Records shown:
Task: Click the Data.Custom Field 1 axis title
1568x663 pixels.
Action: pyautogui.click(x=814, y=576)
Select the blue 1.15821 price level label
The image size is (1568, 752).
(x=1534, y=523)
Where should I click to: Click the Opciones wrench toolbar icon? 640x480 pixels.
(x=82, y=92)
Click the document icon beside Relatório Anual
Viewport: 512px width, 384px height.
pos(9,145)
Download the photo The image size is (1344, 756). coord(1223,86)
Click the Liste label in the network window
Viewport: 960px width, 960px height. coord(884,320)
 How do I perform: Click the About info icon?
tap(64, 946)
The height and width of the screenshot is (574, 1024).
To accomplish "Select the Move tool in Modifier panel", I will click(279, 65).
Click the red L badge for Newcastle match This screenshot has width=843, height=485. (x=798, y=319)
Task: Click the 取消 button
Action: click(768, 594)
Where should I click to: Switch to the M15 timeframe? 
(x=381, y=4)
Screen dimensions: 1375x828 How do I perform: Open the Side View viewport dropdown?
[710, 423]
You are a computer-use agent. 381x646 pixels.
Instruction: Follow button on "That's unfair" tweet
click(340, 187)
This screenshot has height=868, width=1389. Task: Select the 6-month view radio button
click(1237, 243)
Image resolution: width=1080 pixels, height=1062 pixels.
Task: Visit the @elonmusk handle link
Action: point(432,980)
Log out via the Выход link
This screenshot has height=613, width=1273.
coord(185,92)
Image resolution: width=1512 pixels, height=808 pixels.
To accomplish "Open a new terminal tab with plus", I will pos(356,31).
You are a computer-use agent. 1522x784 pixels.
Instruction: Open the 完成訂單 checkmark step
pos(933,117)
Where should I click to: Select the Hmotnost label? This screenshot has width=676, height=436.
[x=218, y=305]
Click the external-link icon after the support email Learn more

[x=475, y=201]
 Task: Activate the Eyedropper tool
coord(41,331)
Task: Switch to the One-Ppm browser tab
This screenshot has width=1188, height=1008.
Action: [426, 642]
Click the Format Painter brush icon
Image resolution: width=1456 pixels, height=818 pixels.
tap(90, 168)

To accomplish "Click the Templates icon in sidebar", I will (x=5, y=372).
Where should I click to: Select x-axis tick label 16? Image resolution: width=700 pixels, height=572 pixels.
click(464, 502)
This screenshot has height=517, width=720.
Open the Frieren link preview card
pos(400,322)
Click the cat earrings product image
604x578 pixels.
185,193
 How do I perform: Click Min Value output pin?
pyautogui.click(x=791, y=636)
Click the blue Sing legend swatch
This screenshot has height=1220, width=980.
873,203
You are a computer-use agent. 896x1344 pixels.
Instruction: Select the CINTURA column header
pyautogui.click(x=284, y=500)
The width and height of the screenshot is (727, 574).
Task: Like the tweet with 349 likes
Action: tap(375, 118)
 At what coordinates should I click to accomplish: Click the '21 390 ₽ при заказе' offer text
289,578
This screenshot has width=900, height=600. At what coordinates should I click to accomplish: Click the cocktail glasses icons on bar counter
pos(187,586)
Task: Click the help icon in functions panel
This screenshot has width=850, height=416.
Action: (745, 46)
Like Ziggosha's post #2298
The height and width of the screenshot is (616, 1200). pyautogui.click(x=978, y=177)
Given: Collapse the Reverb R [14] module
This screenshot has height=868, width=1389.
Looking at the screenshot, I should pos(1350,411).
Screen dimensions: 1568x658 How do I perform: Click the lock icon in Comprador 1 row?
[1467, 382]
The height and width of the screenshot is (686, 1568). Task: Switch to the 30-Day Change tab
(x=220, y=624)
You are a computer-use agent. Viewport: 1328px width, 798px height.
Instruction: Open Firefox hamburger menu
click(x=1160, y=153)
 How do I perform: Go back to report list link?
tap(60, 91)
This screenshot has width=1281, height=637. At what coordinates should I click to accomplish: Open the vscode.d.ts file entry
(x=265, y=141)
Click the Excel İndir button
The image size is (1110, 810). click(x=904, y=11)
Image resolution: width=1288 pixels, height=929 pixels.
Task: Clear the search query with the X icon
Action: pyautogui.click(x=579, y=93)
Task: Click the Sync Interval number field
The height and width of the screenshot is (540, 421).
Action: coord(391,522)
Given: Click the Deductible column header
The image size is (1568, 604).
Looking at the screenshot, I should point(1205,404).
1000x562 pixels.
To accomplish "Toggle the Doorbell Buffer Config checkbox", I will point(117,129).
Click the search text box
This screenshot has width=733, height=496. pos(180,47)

Work request: Your answer must contain every line of the records, exactly.

Answer:
Task: Click the Data.Custom Field 1 axis title
1568x663 pixels.
Action: pyautogui.click(x=814, y=576)
Select the blue 1.15821 price level label
The image size is (1568, 752).
(x=1534, y=523)
Where should I click to: Click the Opciones wrench toolbar icon? 640x480 pixels.
(x=82, y=92)
Click the document icon beside Relatório Anual
Viewport: 512px width, 384px height.
pos(9,145)
Download the photo The image size is (1344, 756). coord(1223,86)
Click the Liste label in the network window
Viewport: 960px width, 960px height. coord(884,320)
 How do I perform: Click the About info icon?
tap(64, 946)
The height and width of the screenshot is (574, 1024).
To accomplish "Select the Move tool in Modifier panel", I will click(279, 65).
Click the red L badge for Newcastle match This screenshot has width=843, height=485. (x=798, y=319)
Task: Click the 取消 button
Action: click(768, 594)
Where should I click to: Switch to the M15 timeframe? 
(x=381, y=4)
Screen dimensions: 1375x828 How do I perform: Open the Side View viewport dropdown?
[710, 423]
You are a computer-use agent. 381x646 pixels.
Instruction: Follow button on "That's unfair" tweet
click(340, 187)
This screenshot has height=868, width=1389. Task: Select the 6-month view radio button
click(1237, 243)
Image resolution: width=1080 pixels, height=1062 pixels.
Task: Visit the @elonmusk handle link
Action: point(432,980)
Log out via the Выход link
This screenshot has height=613, width=1273.
coord(185,92)
Image resolution: width=1512 pixels, height=808 pixels.
To accomplish "Open a new terminal tab with plus", I will pos(356,31).
You are a computer-use agent. 1522x784 pixels.
Instruction: Open the 完成訂單 checkmark step
pos(933,117)
Where should I click to: Select the Hmotnost label? This screenshot has width=676, height=436.
[x=218, y=305]
Click the external-link icon after the support email Learn more

[x=475, y=201]
 Task: Activate the Eyedropper tool
coord(41,331)
Task: Switch to the One-Ppm browser tab
This screenshot has width=1188, height=1008.
Action: [426, 642]
Click the Format Painter brush icon
Image resolution: width=1456 pixels, height=818 pixels.
tap(90, 168)

To accomplish "Click the Templates icon in sidebar", I will (x=5, y=372).
Where should I click to: Select x-axis tick label 16? Image resolution: width=700 pixels, height=572 pixels.
click(464, 502)
This screenshot has height=517, width=720.
Open the Frieren link preview card
pos(400,322)
Click the cat earrings product image
604x578 pixels.
185,193
 How do I perform: Click Min Value output pin?
pyautogui.click(x=791, y=636)
Click the blue Sing legend swatch
This screenshot has height=1220, width=980.
873,203
You are a computer-use agent. 896x1344 pixels.
Instruction: Select the CINTURA column header
pyautogui.click(x=284, y=500)
The width and height of the screenshot is (727, 574).
Task: Like the tweet with 349 likes
Action: tap(375, 118)
 At what coordinates should I click to accomplish: Click the '21 390 ₽ при заказе' offer text
289,578
This screenshot has width=900, height=600. At what coordinates should I click to accomplish: Click the cocktail glasses icons on bar counter
pos(187,586)
Task: Click the help icon in functions panel
This screenshot has width=850, height=416.
Action: (745, 46)
Like Ziggosha's post #2298
The height and width of the screenshot is (616, 1200). pyautogui.click(x=978, y=177)
Given: Collapse the Reverb R [14] module
This screenshot has height=868, width=1389.
Looking at the screenshot, I should pos(1350,411).
Screen dimensions: 1568x658 How do I perform: Click the lock icon in Comprador 1 row?
[1467, 382]
The height and width of the screenshot is (686, 1568). Task: Switch to the 30-Day Change tab
(x=220, y=624)
You are a computer-use agent. Viewport: 1328px width, 798px height.
Instruction: Open Firefox hamburger menu
click(x=1160, y=153)
 How do I perform: Go back to report list link?
tap(60, 91)
This screenshot has width=1281, height=637. At what coordinates should I click to accomplish: Open the vscode.d.ts file entry
(x=265, y=141)
Click the Excel İndir button
The image size is (1110, 810). click(x=904, y=11)
Image resolution: width=1288 pixels, height=929 pixels.
Task: Clear the search query with the X icon
Action: pyautogui.click(x=579, y=93)
Task: Click the Sync Interval number field
The height and width of the screenshot is (540, 421).
Action: coord(391,522)
Given: Click the Deductible column header
The image size is (1568, 604).
Looking at the screenshot, I should point(1205,404).
1000x562 pixels.
To accomplish "Toggle the Doorbell Buffer Config checkbox", I will point(117,129).
Click the search text box
This screenshot has width=733, height=496. pos(180,47)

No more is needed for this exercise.